(Excerpted text)
Content starts

The Near Field Infrared Experiment (NFIRE) was a satellite that was proposed and developed by the Missile Defense Agency, a division of the United States Department of Defense. It was launched atop a Minotaur rocket, from Wallops Island, at 06:48 GMT on 24 April 2007. Though primarily designed to gather data on exhaust plumes from rockets, the satellite was also intended to contain a kill vehicle similar to kinds intended for the Strategic Defense Initiative. A missile was then to be fired at and nearly miss the instrumented kill vehicle. This feature was later removed.

NFIRE was funded by $44 million in FY2004. In 2004, the United States House of Representatives instructed the Missile Defense Agency, MDA, to remove the kill vehicle from the planned 2006 NFIRE launch, approving $68 million in FY2005 subject to that condition.
The Senate Appropriations Committee reviewing the NFIRE program, however, urged the MDA to return the missile defense interceptor (kill vehicle) to the originally scheduled test, despite the controversial perception of this leading to the deployment of weapons in space. The committee, which approved $13.7 million for the NFIRE program in FY06, told the MDA to "complete development and mission integration of the deployable NFIRE Kill Vehicle."

The MDA removed the kill vehicle portion of the planned test, saying it posed a risk of technical failure, and replaced it with a laser communications payload from Tesat-Spacecom.

NFIRE reentered the Earth's atmosphere on November 4, 2015.

Content ends

(Complete the following)
A. List every dollar amount that appears in the NFIRE excerpt.
B. Repeat, word for word, the part of the NFIRE excerpt starting at "The Near Field" and ending at "to that condition.".
The rows after the NFIRE excerpt play no part in this.

(Recorded data)
Content starts

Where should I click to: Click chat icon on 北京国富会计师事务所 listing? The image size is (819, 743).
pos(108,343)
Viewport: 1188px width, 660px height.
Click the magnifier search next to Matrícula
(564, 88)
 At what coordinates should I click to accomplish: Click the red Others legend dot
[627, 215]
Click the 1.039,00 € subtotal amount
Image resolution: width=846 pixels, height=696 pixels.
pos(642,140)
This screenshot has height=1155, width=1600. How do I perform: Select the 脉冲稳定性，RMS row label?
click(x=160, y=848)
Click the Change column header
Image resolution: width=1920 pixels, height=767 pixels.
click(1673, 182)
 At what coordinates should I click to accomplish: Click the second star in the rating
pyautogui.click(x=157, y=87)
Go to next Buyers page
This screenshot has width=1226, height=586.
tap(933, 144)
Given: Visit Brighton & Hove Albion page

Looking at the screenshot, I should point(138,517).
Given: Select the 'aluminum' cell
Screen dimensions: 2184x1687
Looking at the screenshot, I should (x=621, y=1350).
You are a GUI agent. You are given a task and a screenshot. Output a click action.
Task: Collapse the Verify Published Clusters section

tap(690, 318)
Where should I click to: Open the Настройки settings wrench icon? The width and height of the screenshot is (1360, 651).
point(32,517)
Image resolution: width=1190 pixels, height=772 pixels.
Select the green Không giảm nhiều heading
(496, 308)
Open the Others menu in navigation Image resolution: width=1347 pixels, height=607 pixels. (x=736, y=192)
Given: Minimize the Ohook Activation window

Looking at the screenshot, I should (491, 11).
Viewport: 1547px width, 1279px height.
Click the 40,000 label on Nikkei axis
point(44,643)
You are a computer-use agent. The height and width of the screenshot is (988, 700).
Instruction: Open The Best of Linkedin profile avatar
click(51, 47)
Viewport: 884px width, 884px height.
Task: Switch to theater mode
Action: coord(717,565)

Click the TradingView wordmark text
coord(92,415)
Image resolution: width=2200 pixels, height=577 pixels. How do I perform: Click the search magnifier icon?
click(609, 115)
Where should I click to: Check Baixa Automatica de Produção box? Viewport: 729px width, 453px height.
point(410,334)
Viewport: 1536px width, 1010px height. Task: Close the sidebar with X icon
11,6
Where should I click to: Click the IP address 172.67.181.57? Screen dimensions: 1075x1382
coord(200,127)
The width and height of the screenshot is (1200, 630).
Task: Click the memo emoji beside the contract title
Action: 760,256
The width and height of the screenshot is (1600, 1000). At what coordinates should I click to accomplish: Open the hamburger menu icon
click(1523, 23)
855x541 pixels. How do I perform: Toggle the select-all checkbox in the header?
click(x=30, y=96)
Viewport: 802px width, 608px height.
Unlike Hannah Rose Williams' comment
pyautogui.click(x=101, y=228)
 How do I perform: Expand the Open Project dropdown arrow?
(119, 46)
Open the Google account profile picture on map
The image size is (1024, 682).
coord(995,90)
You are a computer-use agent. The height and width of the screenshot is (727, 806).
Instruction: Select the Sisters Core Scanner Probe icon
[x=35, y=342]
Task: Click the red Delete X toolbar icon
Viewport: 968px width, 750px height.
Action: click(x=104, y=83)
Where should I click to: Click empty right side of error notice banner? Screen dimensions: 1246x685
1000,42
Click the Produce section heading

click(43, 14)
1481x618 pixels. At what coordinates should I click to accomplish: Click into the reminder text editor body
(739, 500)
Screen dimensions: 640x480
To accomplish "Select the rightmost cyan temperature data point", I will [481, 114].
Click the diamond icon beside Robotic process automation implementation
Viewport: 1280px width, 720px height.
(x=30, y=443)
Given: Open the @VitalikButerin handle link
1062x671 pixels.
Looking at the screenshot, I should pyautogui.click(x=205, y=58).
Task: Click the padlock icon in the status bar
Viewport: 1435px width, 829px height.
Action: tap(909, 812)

Content ends

(Problem solutions)
A.
$44 million
$68 million
$13.7 million

B.
The Near Field Infrared Experiment (NFIRE) was a satellite that was proposed and developed by the Missile Defense Agency, a division of the United States Department of Defense. It was launched atop a Minotaur rocket, from Wallops Island, at 06:48 GMT on 24 April 2007. Though primarily designed to gather data on exhaust plumes from rockets, the satellite was also intended to contain a kill vehicle similar to kinds intended for the Strategic Defense Initiative. A missile was then to be fired at and nearly miss the instrumented kill vehicle. This feature was later removed.

NFIRE was funded by $44 million in FY2004. In 2004, the United States House of Representatives instructed the Missile Defense Agency, MDA, to remove the kill vehicle from the planned 2006 NFIRE launch, approving $68 million in FY2005 subject to that condition.